Testo della pagina:
***

Come ben spiegato a pagina 1, bagnasciuga in questo caso è usato impropriamente dato che si tratta dalla zona di galleggiamento della nave (waterline).
E' comunque un uso ormai accettato :-((

Battigia = shoreline è la parola corretta.


----------



## longroute

merse0 said:


> Come ben spiegato a pagina 1, bagnasciuga in questo caso è usato impropriamente dato che si tratta dalla zona di galleggiamento della nave (waterline).
> E' comunque un uso ormai accettato :-((
> 
> Battigia = shoreline è la parola corretta.




Ben detto!  
L'errore, ormai consolidatosi, fu commesso, come già citato qui, nel 1943 da Mussolini, il quale in una delle sue famose smargiassate riferendosi al probabile sbarco in Italia degli angloamericani disse: "li fermeremo sul bagnasciuga". Sono un appassionato di mare e marinaio dilettante e duole constatare quanto sia ignorata in italia la corretta terminologia marinara, malgrado ci vantiamo di essere un popolo di marinai...

Well said!  
 The mistake, now widely accepted, was committed by Mussolini in 1943, who in one of his famous brags about a likely landing of the Anglo-American troops said: “li fermeremo sul bagnasciuga (we'll stop them in the waterline). I'm an amateur sailor and sea enthusiast and it pains me to see how the correct maritime terminology is ignored in Italy, in spite of our boasting to be a country of sailors...

***

Voci di dati salvate:
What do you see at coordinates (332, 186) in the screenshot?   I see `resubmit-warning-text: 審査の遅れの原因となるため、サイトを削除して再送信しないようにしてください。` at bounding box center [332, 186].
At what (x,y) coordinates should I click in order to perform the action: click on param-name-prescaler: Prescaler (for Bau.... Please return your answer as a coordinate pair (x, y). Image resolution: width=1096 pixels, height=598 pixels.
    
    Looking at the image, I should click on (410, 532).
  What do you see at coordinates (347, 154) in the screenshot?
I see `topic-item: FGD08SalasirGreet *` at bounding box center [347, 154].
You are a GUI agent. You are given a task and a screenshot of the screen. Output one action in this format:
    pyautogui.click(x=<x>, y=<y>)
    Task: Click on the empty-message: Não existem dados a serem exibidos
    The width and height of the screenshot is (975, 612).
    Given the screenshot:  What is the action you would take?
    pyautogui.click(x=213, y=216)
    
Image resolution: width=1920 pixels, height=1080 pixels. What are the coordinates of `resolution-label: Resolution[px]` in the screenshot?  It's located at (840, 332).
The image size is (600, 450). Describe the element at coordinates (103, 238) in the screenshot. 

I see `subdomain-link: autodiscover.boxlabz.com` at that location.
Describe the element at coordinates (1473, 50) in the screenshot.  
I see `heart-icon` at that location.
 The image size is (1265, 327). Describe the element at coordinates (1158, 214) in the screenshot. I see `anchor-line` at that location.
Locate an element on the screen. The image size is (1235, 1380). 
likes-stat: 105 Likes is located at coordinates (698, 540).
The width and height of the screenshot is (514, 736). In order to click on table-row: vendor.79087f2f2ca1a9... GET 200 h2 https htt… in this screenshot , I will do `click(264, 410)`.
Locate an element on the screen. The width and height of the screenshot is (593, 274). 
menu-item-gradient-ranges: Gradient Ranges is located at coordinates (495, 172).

***

Verifica la comprensione:
**A)** Nel testo della pagina, trascrivi una per una le frasi del messaggio di merse0 che longroute riporta in citazione.
**B)** Per favore, raccogli tutte le righe che contengono la parola "element" e ricopiale.
Il testo della pagina e le righe sono materiali indipendenti tra loro.

Soluzioni in ordine:
**A)**
- Come ben spiegato a pagina 1, bagnasciuga in questo caso è usato impropriamente dato che si tratta dalla zona di galleggiamento della nave (waterline).
- E' comunque un uso ormai accettato :-((
- Battigia = shoreline è la parola corretta.

**B)**
The image size is (600, 450). Describe the element at coordinates (103, 238) in the screenshot. 
Describe the element at coordinates (1473, 50) in the screenshot.  
 The image size is (1265, 327). Describe the element at coordinates (1158, 214) in the screenshot. I see `anchor-line` at that location.
Locate an element on the screen. The image size is (1235, 1380). 
Locate an element on the screen. The width and height of the screenshot is (593, 274). 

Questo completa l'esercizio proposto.